━━ MATERIALS PROVIDED ━━
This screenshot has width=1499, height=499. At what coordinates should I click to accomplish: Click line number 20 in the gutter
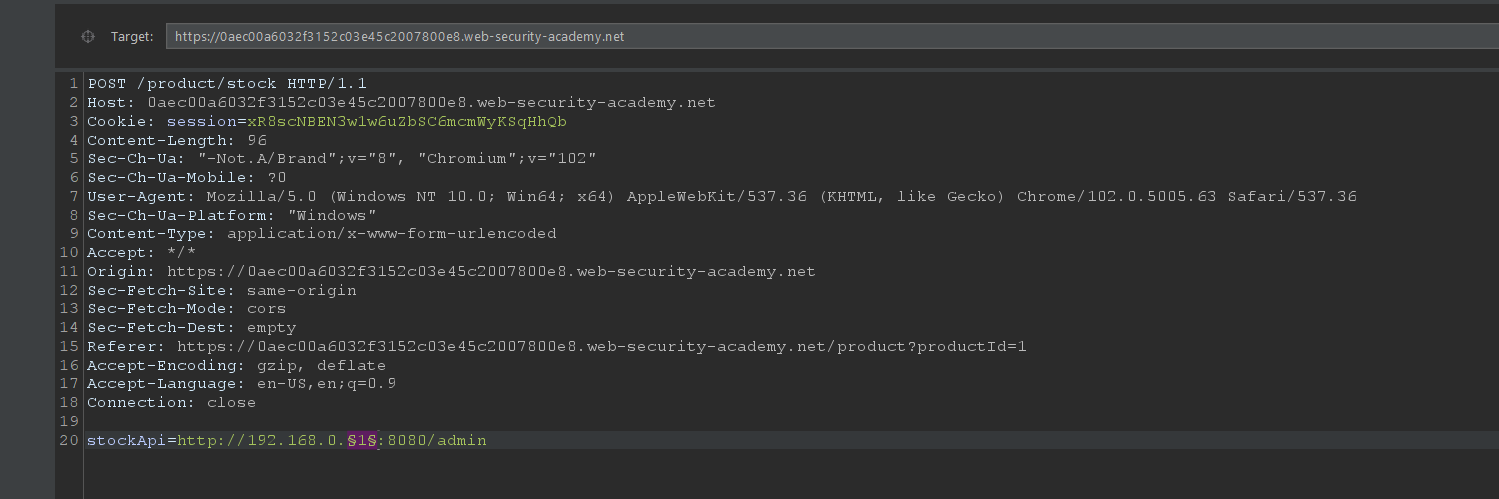coord(69,440)
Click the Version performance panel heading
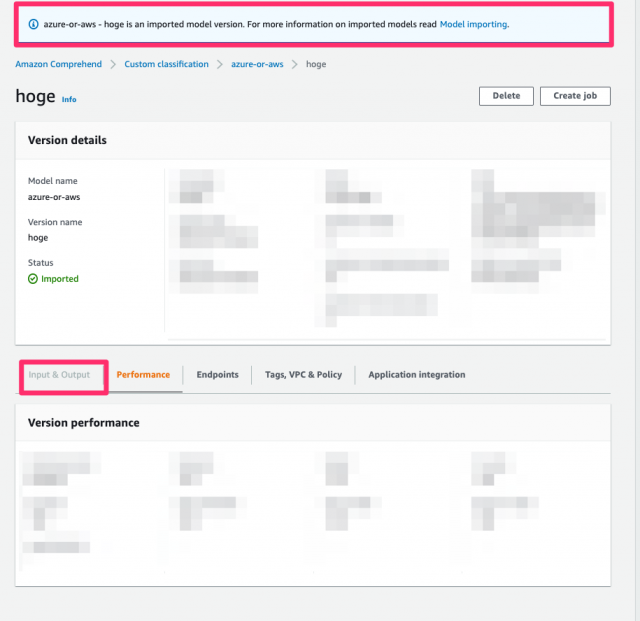The width and height of the screenshot is (640, 621). point(83,423)
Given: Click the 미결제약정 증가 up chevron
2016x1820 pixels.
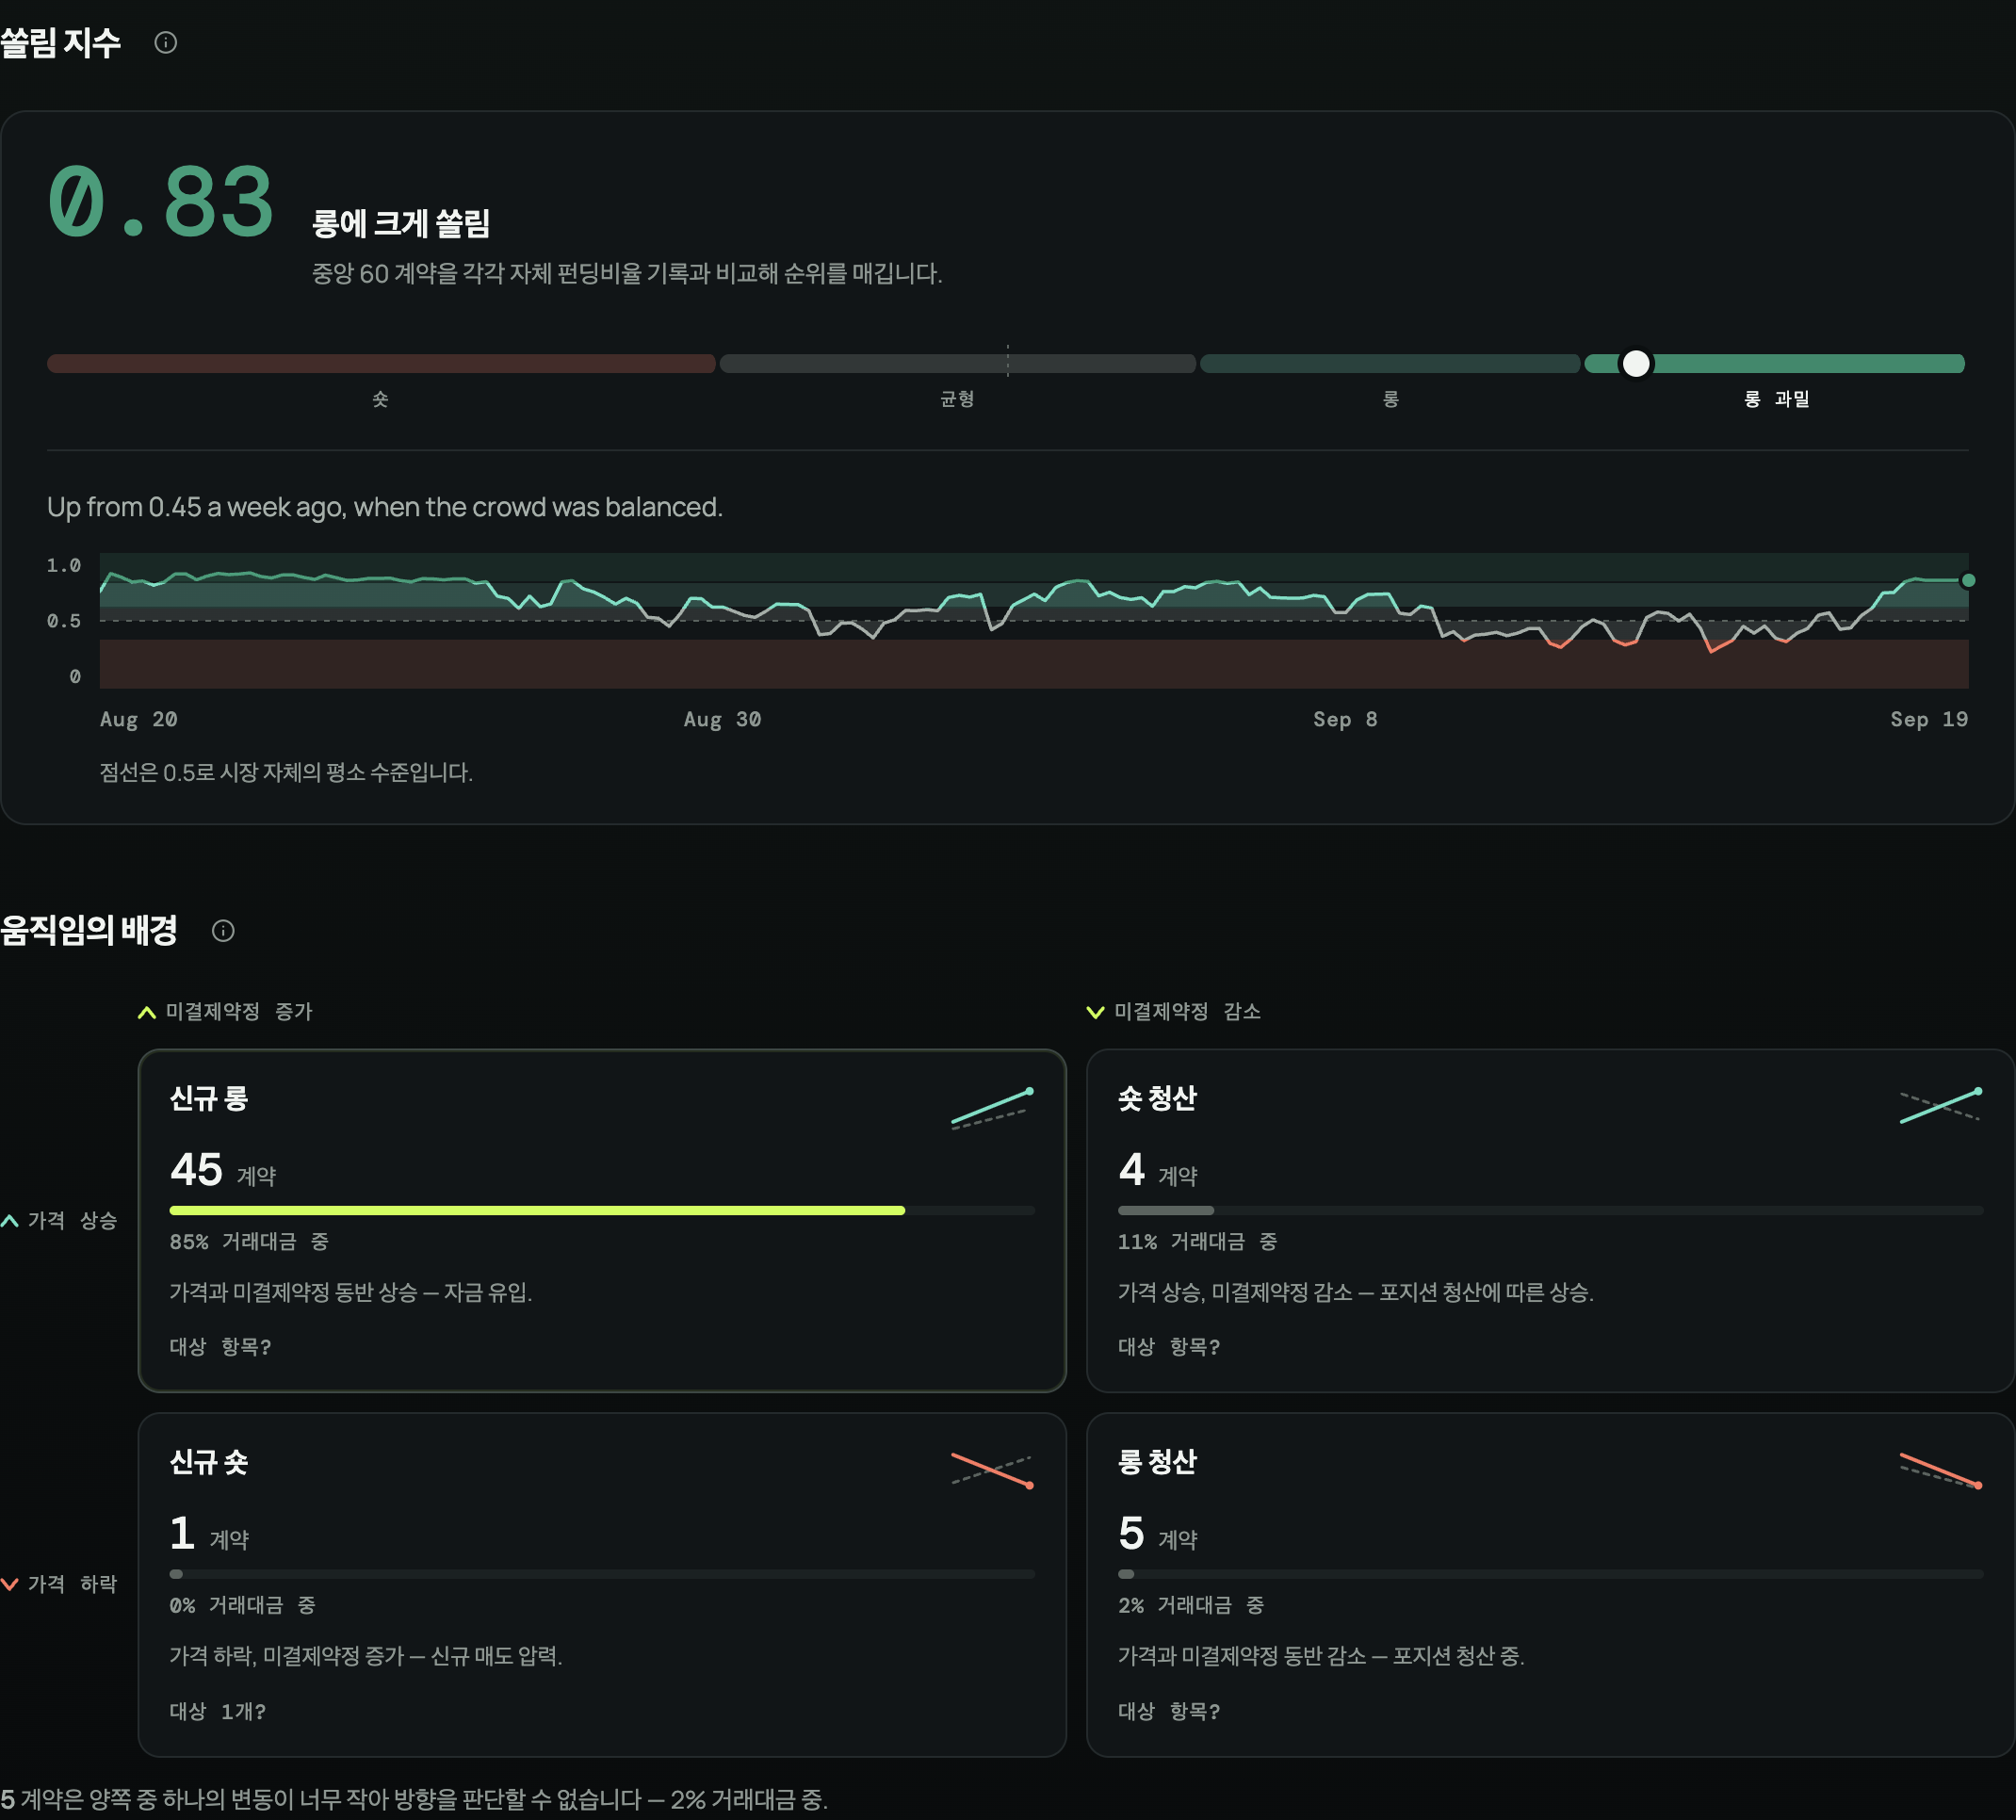Looking at the screenshot, I should [x=147, y=1012].
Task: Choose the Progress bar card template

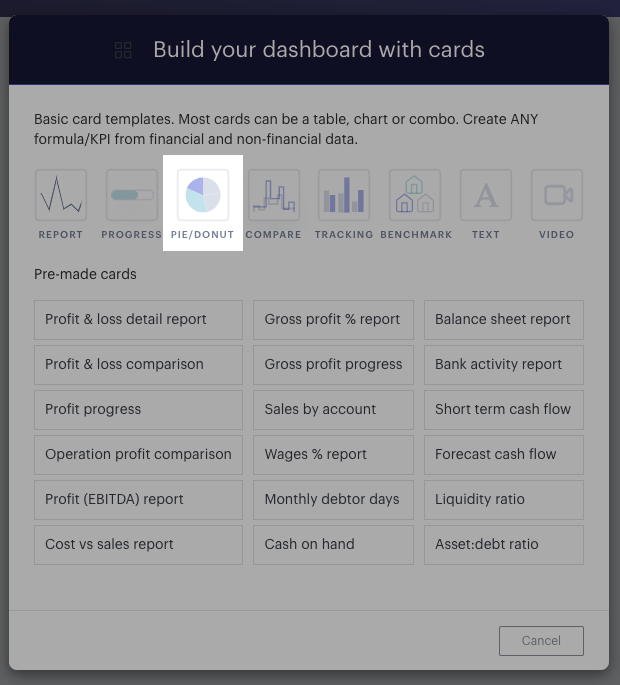Action: point(132,195)
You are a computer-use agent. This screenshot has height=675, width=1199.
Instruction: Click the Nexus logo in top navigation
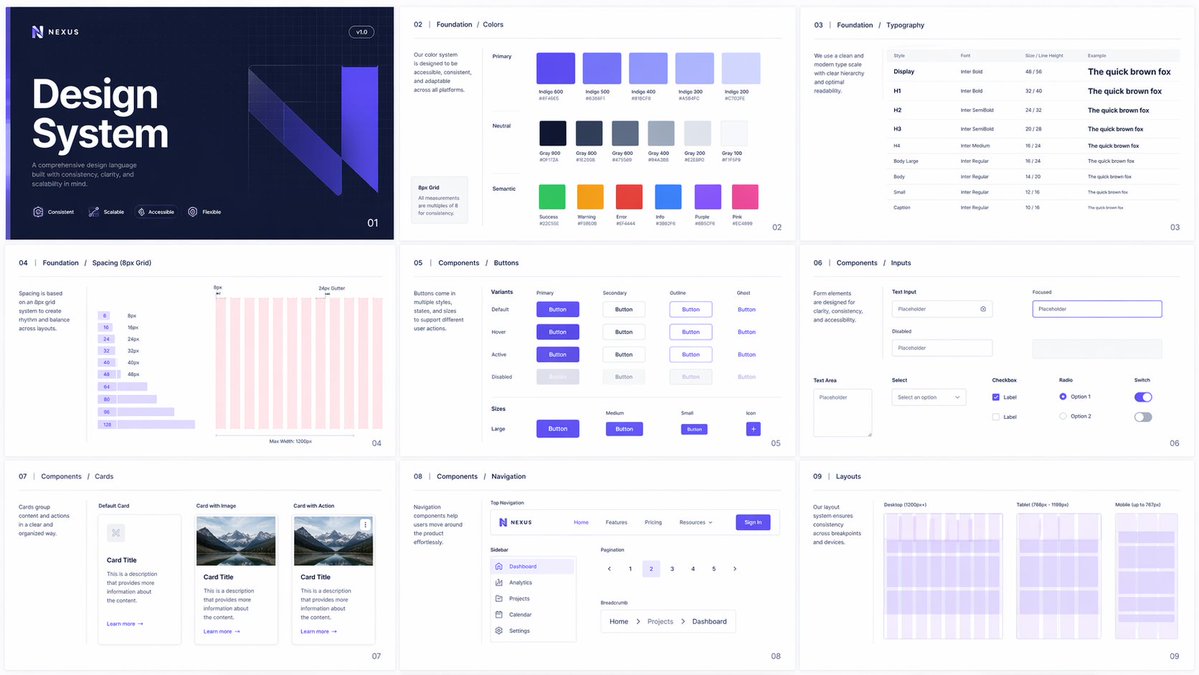[x=515, y=522]
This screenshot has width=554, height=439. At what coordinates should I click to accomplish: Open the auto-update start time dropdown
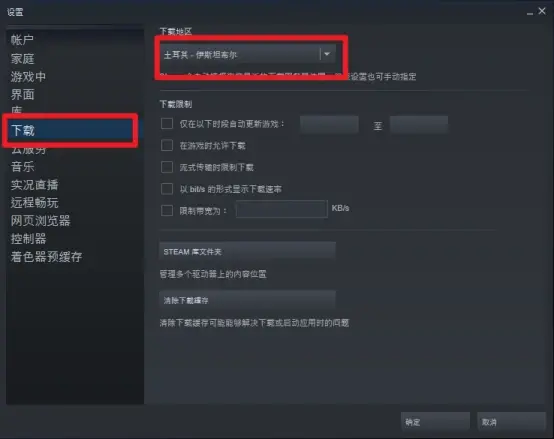point(329,124)
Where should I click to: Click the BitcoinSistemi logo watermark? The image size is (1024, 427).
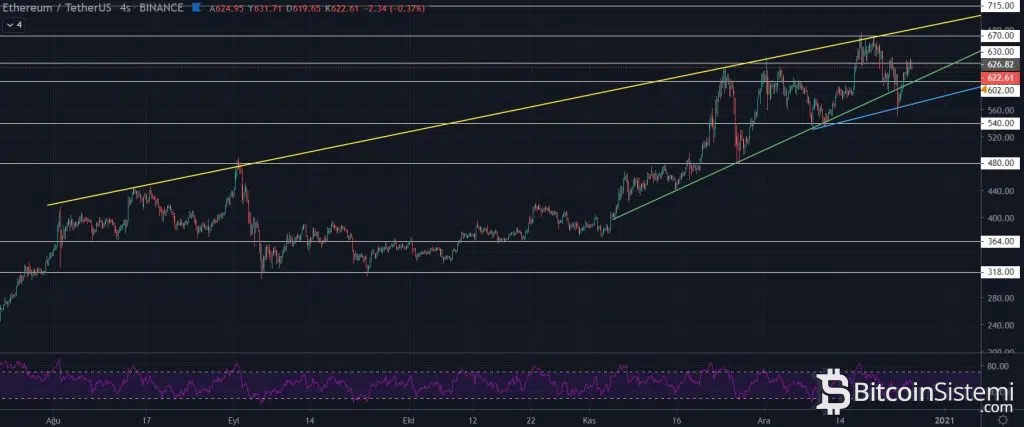(x=915, y=392)
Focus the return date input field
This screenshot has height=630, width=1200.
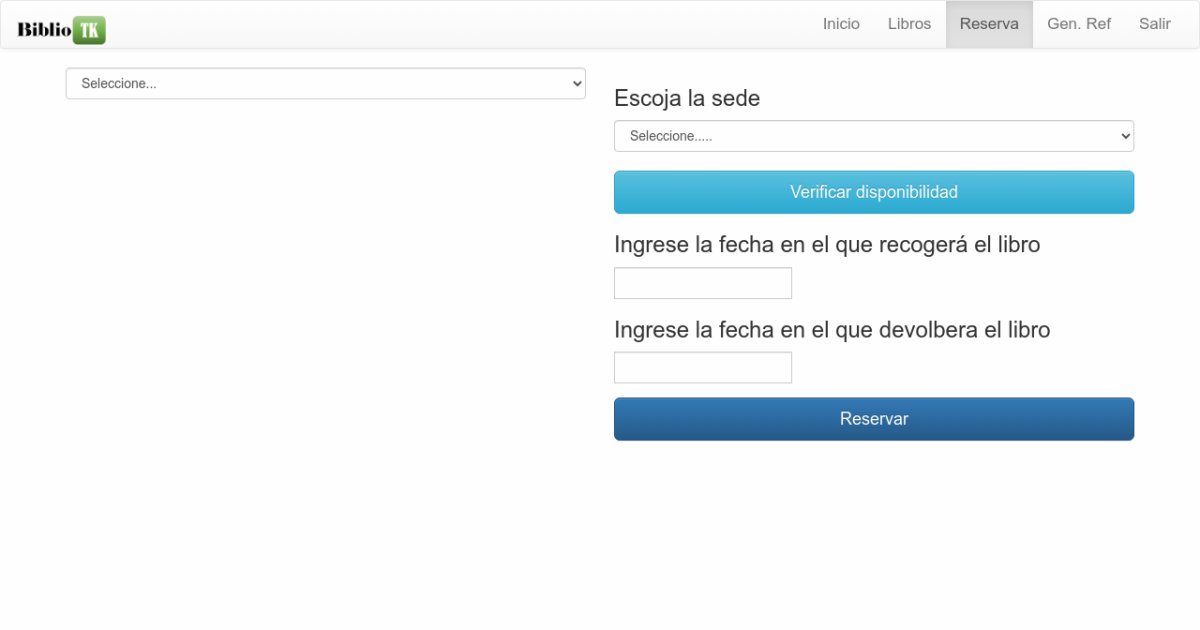point(703,368)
━━━
▸ ABOUT THIS TASK:
Would you transcribe all of the data exactly, omitting any pictures?

▸ TASK ANSWER:
This screenshot has width=1499, height=499. At what coordinates should I click to accomplish: Click line number 20 in the gutter
coord(69,440)
Click the Version performance panel heading
The width and height of the screenshot is (640, 621). point(83,423)
Given: Click the 미결제약정 증가 up chevron
2016x1820 pixels.
Looking at the screenshot, I should [x=147, y=1012].
Task: Choose the Progress bar card template

Action: point(132,195)
You are a computer-use agent. This screenshot has height=675, width=1199.
Instruction: Click the Nexus logo in top navigation
[x=515, y=522]
This screenshot has width=554, height=439. At what coordinates should I click to accomplish: Open the auto-update start time dropdown
point(329,124)
Where should I click to: Click the BitcoinSistemi logo watermark? The image size is (1024, 427).
(x=915, y=392)
Focus the return date input field
This screenshot has height=630, width=1200.
point(703,368)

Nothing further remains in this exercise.